Christopher Gray, Founder and CEO of Scholly. (Photo: Courtesy of Christopher Gray)
Julia Craven, USA TODAY Collegiate Correspondent
Slow economic recovery is lessening some parents' ability to pay for college out-of-pocket - and more households are becoming reliant upon scholarships to finance their child's post-secondary education.
Thirty-nine percent of families used scholarship funds to pay for college during the 2012-13 academic year, based on data from a recent Sallie Mae study - and now there's an app to make finding them easier: Scholly, released in May.

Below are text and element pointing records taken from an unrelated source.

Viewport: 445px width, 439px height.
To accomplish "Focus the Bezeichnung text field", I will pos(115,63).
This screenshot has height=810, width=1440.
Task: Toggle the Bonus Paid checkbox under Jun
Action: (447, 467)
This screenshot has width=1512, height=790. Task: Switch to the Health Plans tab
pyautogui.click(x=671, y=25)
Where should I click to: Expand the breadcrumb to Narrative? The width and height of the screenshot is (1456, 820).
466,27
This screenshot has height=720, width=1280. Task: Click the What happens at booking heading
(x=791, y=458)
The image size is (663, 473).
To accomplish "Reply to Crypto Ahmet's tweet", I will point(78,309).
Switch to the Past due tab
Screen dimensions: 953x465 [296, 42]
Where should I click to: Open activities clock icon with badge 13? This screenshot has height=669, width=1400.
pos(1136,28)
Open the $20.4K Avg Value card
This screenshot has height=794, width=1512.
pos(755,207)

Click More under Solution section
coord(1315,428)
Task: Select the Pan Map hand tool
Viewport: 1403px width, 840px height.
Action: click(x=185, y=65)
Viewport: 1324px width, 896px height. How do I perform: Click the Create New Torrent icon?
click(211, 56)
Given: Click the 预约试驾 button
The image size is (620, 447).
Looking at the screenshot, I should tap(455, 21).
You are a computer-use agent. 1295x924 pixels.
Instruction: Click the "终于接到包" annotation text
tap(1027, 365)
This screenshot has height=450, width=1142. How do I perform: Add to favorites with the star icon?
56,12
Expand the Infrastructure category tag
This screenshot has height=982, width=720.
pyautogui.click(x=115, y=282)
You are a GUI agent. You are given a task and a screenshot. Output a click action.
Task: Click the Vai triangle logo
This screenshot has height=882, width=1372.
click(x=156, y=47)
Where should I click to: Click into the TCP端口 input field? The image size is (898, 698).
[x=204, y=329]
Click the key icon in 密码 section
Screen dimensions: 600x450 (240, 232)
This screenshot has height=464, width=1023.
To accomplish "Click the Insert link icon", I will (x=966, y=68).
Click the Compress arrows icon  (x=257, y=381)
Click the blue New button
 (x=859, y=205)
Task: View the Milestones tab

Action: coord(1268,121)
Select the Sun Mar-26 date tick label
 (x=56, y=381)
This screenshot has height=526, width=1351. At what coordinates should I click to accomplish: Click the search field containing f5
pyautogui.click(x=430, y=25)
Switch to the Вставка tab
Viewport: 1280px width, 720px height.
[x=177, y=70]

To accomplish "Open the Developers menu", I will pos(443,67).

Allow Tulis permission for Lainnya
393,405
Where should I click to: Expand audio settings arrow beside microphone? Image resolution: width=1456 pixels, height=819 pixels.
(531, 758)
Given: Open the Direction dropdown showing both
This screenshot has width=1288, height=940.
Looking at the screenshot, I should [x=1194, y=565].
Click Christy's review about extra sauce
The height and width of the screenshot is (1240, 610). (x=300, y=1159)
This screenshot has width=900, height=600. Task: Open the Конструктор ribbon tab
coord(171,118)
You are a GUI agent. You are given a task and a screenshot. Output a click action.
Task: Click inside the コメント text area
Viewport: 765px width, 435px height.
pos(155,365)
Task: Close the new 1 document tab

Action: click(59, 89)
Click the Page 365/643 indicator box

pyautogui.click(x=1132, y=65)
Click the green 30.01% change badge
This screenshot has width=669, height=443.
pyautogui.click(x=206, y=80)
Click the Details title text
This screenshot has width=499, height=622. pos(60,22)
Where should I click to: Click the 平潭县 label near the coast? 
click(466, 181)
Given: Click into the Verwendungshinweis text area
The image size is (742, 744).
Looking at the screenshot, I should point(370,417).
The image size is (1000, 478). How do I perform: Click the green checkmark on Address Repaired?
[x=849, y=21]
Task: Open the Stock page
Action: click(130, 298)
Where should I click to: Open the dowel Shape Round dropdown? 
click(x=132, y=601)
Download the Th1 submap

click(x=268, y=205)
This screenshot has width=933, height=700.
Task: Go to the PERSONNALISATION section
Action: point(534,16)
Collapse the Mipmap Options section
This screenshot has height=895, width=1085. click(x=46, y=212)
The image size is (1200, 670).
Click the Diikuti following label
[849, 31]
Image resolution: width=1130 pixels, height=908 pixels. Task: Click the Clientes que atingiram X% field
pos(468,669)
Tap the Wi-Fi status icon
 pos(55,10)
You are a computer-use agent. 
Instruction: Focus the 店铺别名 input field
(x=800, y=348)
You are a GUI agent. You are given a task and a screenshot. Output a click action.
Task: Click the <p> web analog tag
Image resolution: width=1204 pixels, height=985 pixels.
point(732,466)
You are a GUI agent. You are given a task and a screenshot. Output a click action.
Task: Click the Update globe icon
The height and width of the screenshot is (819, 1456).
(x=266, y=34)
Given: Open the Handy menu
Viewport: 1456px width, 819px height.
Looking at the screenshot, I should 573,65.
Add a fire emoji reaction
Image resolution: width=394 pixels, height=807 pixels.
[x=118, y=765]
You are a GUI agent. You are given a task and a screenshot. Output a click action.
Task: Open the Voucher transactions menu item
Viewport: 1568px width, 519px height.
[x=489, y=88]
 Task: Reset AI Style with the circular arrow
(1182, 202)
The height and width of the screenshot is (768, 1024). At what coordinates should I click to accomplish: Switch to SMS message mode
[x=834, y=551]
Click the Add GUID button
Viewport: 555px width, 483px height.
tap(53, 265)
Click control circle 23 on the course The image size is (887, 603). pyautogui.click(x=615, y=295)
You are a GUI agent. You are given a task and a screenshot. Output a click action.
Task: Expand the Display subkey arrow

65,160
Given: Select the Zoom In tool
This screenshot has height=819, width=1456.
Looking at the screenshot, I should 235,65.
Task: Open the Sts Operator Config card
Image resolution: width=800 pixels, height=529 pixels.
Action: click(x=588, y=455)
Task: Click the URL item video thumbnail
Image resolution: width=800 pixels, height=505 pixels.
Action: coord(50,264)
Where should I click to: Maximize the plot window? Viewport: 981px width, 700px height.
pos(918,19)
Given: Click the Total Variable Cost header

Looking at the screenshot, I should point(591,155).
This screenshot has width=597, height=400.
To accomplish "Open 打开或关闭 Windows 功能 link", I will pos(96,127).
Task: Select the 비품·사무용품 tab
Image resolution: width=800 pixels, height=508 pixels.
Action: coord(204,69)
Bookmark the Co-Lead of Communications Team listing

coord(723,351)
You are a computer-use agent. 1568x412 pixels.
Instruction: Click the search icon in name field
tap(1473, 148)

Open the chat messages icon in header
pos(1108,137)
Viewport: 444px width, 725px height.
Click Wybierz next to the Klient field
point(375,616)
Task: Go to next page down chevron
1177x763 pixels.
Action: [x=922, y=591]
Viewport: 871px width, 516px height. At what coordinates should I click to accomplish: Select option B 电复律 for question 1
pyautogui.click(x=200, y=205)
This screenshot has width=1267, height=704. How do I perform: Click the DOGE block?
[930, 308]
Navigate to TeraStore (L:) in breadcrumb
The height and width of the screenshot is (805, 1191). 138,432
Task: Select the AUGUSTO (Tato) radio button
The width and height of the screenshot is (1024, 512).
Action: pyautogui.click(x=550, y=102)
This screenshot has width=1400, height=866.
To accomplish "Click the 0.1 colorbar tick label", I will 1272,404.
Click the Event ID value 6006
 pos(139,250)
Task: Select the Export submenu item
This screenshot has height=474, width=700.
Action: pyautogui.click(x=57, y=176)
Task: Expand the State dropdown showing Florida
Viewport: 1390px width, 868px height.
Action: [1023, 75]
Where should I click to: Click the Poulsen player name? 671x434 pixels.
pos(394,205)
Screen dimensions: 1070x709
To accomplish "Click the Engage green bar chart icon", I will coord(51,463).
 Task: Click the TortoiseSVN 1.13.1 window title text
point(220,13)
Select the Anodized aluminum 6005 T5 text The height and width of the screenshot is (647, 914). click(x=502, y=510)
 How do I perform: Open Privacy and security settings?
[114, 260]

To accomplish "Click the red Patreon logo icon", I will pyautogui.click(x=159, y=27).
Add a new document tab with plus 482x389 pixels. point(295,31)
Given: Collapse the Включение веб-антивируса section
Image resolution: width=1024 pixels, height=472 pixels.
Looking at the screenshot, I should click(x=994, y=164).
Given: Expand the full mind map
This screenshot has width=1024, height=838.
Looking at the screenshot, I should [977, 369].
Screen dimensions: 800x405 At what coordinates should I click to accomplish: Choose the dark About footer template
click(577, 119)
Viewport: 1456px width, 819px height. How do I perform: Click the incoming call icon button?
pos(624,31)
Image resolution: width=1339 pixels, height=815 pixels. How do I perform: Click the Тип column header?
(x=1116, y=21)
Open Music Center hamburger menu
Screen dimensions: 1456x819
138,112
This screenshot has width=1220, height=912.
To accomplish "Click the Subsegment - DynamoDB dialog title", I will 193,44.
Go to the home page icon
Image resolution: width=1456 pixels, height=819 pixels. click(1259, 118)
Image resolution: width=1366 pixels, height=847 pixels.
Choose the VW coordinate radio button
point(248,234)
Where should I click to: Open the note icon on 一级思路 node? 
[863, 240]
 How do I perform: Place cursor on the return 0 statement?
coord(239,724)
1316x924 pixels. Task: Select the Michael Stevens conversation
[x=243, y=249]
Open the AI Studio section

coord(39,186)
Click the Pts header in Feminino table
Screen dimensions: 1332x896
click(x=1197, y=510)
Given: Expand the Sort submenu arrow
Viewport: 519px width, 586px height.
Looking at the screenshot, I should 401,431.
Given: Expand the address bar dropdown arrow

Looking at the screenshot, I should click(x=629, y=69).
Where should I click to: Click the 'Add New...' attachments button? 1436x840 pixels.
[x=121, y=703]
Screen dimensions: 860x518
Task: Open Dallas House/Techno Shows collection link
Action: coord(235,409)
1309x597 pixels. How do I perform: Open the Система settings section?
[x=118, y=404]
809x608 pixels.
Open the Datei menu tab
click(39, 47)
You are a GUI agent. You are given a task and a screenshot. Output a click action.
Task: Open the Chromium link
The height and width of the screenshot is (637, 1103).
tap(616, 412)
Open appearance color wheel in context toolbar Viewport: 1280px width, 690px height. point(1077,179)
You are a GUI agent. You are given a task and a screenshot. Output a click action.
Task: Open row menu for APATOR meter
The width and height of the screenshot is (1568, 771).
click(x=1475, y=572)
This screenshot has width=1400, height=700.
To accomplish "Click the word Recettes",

"It's extremely simple," says Christopher Gray, 21, a Drexel University junior who is also the founder and CEO of Scholly. "That was the goal."
Gray, dubbed the "Million-Dollar Scholar," was awarded $1.3 million in scholarships and has spent the past three years helping other families find them as well - but manually searching through untailored database results for each student was tedious and inefficient.
"It was kind of natural to say, 'Hey, I need something that can help,' " he says. "There has to be a faster way."
Scholly uses eight specific parameters - such as state, race, GPA or major - to instantly filter listings into a comprehensive directory of scholarships for which the prospective applicant is eligible.
"The fact that it's on the mobile (phone) really hits the audience," says Soham Bhonsle, 21, a Scholly user and Drexel University senior. "It serves the need of its time. We want it on the go."
Users can quickly sift through the tailored results, save a list of scholarships and export it to themselves via e-mail in order to apply online.
"People wanted something quick. They wanted something new," Gray says.
Apps provide a medium for optimization, unlike websites that can require extra point-and-click time, says Nicholas Pirollo, chief technological officer for Scholly.
Scholly doesn't require users to sign up by entering their personal information - such as a Social Security number and home address - which, according to Pirollo, cuts 95% of the typical time spent searching for scholarships.
"(Scholly) provides a very intuitive ... interface to do things," he says. "We cut a lot of time off the search process."
The app connects users with scholarships relevant to them in about five minutes, he says.
Most of the scholarships Gray found during his quest for funds were for freshmen who were entering college - not current or returning undergraduate and graduate students.
Scholly provides scholarship listings for this demographic.
This aspect was the biggest surprise to Bhonsle, who believed he couldn't receive scholarships because he is an undergrad.
"You don't have to be in high school to be able to apply," he says. "I found out that I qualified for a lot of scholarships I didn't even know of."
The app's database is updated monthly to add scholarships, refresh deadlines and remove scholarships that are no longer available.
Some school districts in the Philadelphia area have deemed Scholly useful for students, Pirollo says.
"We've gotten a really good response. ... We are passionate about it," he says. "We made this because it is something that we really could have used going to school."
Scholly has more than 10,000 downloads to date and costs 99 cents in the App Store and on Google Play.
"The cost of the app is so low because we wanted to be able to serve everyone," Gray says. "I wanted to make it affordable for the people that need it."
The app potentially has a huge payoff, Bhonsle says.
"Pay 99 cents and you may get $5,000 or $6,000 in scholarships," he says.
Gray's goal for Scholly was to be a sustainable business that produced affordable and helpful content.
"Just imagine you create something, and some student ... is being helped by it," he says. "It's been a great experience. And it's been very impactful to me."
Julia Craven is a senior at the University of North Carolina.